Species of tree native to Australia

Stenocarpus verticis is a species of flowering plant in the family Proteaceae and is endemic to northern Australia. It is a tree with elliptic or lance-shaped adult leaves and groups of cream-coloured flowers covered with woolly, rust-coloured or grey hairs.

==Description==
Stenocarpus verticis is a tree that typically grows to a height of up to 20 m but sometimes flowers and forms fruit when still a shrub. Its young growth is covered with rusty or grey, silky hairs. The juvenile leaves are pinnate with three to seven lobes, but the adult leaves are simple, broadly lance-shaped to broadly elliptic, 55–150 mm long and 17–70 mm wide on a petiole 2–35 mm long. The flower groups are arranged in leaf axils in umbels of forty to fifty on a peduncle 12–27 mm long, each flower on a pedicel 5–12 mm long. The perianth is cream-coloured, 7–9 mm long and covered with woolly, rust-coloured or grey hairs.

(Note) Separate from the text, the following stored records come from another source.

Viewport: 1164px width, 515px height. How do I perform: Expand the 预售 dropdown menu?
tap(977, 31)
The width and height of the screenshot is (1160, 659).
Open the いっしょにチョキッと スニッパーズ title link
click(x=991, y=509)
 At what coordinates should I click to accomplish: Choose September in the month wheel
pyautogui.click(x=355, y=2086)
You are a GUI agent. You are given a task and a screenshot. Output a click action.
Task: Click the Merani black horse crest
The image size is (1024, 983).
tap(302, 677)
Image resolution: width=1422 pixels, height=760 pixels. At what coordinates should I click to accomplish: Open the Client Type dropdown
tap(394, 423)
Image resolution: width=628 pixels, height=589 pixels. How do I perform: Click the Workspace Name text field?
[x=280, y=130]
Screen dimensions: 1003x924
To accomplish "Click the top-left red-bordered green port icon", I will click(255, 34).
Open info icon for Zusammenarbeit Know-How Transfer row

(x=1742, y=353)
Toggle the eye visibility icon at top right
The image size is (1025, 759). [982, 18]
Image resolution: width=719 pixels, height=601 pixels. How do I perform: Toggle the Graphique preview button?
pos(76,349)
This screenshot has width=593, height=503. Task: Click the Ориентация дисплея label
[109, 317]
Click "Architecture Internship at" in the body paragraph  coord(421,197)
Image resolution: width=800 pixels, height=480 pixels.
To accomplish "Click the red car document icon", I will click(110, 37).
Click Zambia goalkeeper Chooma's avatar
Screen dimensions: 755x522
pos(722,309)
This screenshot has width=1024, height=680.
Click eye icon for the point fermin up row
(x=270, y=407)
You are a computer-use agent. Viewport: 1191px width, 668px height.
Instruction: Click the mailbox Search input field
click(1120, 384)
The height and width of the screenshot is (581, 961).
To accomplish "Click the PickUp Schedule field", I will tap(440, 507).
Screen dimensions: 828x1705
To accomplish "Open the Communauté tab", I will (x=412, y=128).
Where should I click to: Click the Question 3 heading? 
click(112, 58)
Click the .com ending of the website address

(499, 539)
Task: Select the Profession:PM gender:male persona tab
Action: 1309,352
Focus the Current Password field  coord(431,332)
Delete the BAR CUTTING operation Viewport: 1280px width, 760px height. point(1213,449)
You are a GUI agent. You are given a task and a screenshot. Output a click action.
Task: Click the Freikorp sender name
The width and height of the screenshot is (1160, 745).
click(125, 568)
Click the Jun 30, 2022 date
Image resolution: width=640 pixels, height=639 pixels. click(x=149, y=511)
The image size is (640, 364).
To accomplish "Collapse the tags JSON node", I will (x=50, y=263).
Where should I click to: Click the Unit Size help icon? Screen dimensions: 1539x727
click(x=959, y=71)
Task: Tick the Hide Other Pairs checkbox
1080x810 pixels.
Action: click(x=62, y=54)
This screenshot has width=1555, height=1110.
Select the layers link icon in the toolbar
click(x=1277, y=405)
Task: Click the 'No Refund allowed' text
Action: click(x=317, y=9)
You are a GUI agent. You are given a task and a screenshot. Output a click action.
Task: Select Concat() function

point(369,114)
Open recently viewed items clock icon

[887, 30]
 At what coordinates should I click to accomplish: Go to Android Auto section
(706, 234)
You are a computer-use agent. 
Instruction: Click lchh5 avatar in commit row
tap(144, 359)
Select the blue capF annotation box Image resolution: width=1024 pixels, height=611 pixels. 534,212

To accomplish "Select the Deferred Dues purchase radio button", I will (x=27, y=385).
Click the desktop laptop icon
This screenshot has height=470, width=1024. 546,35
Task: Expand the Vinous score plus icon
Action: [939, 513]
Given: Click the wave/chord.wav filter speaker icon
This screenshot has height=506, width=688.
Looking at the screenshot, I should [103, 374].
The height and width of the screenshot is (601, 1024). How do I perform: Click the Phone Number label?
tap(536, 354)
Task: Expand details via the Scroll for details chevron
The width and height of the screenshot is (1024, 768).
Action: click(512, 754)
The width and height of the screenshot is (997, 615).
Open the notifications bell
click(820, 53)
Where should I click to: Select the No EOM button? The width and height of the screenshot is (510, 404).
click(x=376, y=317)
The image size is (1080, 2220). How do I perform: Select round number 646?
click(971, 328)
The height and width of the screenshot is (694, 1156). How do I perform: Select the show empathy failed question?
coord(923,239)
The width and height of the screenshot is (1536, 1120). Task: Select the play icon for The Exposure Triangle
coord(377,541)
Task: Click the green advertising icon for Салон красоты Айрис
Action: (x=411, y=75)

Flowering occurs from August to October and the fruit is a woody, linear follicle 30–80 mm long.

==Taxonomy==
Stenocarpus verticis was first formally described in 1995 by Donald Bruce Foreman in the Flora of Australia from specimens collected by Glenn Wightman and Clyde Dunlop near Gunn Point in 1984. The specific epithet (verticis) refers to the "top end", referring to the distribution of this species.

==Distribution and habitat==
This species grows in rainforest or in monsoon thicket and occurs from Melville Island to the Gove Peninsula in the Northern Territory and on Cape York Peninsula in Queensland.